Eso no significa que el matrimonio sea malo. Pablo tampoco lo consideraba así. Ni mucho menos. Es más, en este mismo capítulo habla de que es mejor casarse que abrasarse. Es decir, que si el que es llamado al matrimonio no se casa, y se refugia en una egoísta y cerrada soltería, acabará abrasado, siendo infeliz en esta vida y en la otra. Por eso no se pueden interpretar mal las palabras del Apóstol al referirse al celibato. Quería que maridos, mujeres e hijos se trataran con cariño. Demostró a lo largo de su vida una gran preocupación por el trabajo cotidiano y nadie puede dudar de su dedicación en cuerpo y alma a la construcción del Reino frente al mal que acecha a nuestro mundo.
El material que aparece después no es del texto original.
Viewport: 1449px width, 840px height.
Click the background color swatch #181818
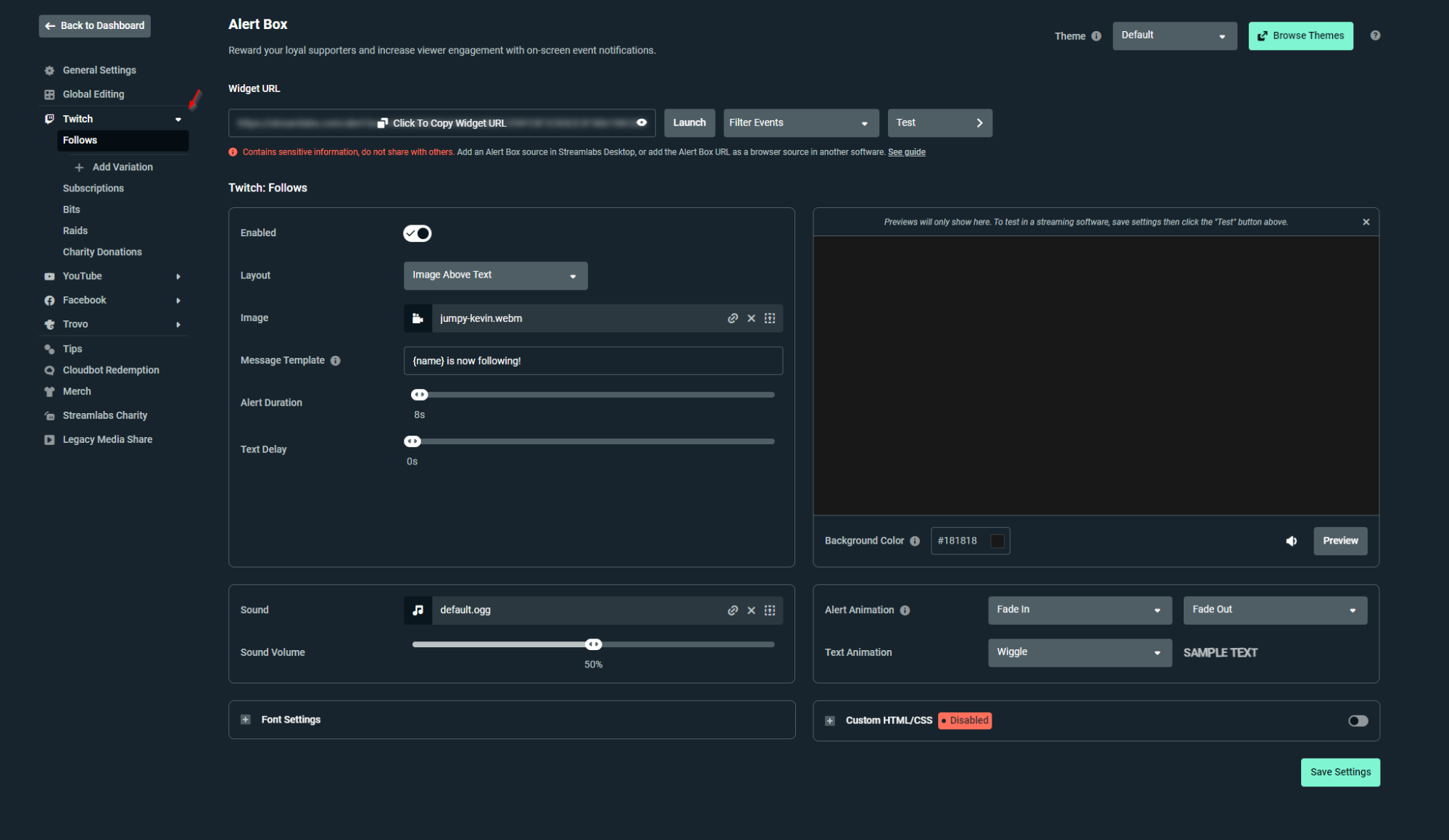point(997,541)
El mal puede ser vencido con amor, nos dirá más adelante en la misma primera carta a los Corintios (capítulo 13). Sólo que, cada uno, en algún momento de su vida, debe plantearse qué quiere Dios de él. Y, con amor, responder a esa llamada. Dar todo el corazón a Dios, sacrificar en su honor los sentimientos más nobles del hombre. No para destruirlos, sino para sublimarlos, para transformarlos. Consiguiendo el gran milagro de que haya personas que, a fuerza de amar con absoluta entrega y generosidad, cooperen eficazmente a la redención de la Humanidad.